+++ Text segment +++

One Sunday, I was invited for a late lunch at the house of Dorcas Wanjiku Njoroge in Thika. Deeply seated in armchairs in the living room, we enjoyed sukuma wiki, ugali and a bit of cooked meat while she told me the story of her life.
Today is International Women’s Day, and the empowerment of rural women is the theme of the ongoing 56th session of the Commission on the Status of Women. At the World Bank, it is a day to “think equal and to act equal.”
It is in this context that I share the life of Wanjiku, as told by her.
Wanjiku was born on in 1933 at a tea farm in Kiambu where her parents worked. As she grew up, she took care of the many children at the farm and was not taken to school, as her father did not see the use of education to a girl.

+++

__What you are asked to do__. Copy the passage about Wanjiku word for word, beginning at "One Sunday, I" and stopping after "told by her.". The records come from a separate source unrelated to the text.

+++ Dataset +++

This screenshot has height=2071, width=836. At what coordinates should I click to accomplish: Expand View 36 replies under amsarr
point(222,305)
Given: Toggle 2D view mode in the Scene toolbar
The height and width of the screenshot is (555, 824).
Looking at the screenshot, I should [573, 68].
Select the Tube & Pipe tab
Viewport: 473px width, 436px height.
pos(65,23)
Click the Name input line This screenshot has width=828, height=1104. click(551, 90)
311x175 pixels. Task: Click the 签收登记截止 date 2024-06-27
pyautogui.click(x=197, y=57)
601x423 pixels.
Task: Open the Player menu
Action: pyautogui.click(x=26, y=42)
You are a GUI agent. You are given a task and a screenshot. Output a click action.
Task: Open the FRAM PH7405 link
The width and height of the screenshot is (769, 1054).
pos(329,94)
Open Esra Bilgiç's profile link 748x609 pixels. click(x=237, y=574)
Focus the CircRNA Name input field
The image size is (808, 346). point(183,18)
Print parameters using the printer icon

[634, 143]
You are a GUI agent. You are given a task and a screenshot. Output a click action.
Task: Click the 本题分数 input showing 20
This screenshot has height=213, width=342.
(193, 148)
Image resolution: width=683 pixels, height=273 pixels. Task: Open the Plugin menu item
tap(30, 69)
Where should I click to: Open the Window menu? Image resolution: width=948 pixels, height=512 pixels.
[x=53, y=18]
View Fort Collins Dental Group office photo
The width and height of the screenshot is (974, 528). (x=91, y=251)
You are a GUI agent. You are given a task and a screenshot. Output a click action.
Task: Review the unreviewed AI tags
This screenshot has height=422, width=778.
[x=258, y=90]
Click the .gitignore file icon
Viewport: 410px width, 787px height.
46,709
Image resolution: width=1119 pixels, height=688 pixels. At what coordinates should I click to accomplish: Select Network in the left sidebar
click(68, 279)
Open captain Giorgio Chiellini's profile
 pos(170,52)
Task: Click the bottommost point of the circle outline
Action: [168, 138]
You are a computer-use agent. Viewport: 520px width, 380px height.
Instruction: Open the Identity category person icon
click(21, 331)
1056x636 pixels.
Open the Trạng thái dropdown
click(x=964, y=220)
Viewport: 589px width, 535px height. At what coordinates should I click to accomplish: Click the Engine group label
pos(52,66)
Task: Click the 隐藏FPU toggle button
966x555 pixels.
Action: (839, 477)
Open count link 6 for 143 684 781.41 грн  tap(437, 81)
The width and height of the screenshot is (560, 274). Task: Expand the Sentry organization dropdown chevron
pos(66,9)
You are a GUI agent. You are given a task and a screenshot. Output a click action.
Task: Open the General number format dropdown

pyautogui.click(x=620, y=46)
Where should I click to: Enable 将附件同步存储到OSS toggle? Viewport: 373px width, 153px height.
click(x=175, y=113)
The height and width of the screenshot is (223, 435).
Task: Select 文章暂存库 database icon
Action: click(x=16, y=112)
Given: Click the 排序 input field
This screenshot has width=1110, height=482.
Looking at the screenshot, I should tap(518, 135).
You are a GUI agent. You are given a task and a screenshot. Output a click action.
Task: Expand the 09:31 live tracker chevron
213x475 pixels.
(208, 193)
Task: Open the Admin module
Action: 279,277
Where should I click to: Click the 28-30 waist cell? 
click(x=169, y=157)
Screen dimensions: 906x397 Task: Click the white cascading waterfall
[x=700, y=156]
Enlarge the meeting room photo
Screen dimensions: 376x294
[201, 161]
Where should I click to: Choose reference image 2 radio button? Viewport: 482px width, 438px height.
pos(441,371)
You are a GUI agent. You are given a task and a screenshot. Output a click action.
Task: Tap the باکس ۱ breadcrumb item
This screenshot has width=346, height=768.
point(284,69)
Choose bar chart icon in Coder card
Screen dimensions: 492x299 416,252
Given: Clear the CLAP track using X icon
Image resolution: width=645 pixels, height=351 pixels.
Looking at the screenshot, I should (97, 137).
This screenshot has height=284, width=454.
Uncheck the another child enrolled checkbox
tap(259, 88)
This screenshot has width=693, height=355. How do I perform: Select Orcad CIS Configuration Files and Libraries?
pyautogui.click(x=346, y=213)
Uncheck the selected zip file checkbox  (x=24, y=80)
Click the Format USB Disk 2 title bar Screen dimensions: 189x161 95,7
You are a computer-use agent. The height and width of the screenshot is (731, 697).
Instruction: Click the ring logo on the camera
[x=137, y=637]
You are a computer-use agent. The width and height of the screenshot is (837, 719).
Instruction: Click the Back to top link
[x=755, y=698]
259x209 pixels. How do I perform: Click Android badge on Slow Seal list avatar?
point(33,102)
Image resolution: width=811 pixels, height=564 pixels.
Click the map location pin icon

+++

__Result of the task__.
One Sunday, I was invited for a late lunch at the house of Dorcas Wanjiku Njoroge in Thika. Deeply seated in armchairs in the living room, we enjoyed sukuma wiki, ugali and a bit of cooked meat while she told me the story of her life.
Today is International Women’s Day, and the empowerment of rural women is the theme of the ongoing 56th session of the Commission on the Status of Women. At the World Bank, it is a day to “think equal and to act equal.”
It is in this context that I share the life of Wanjiku, as told by her.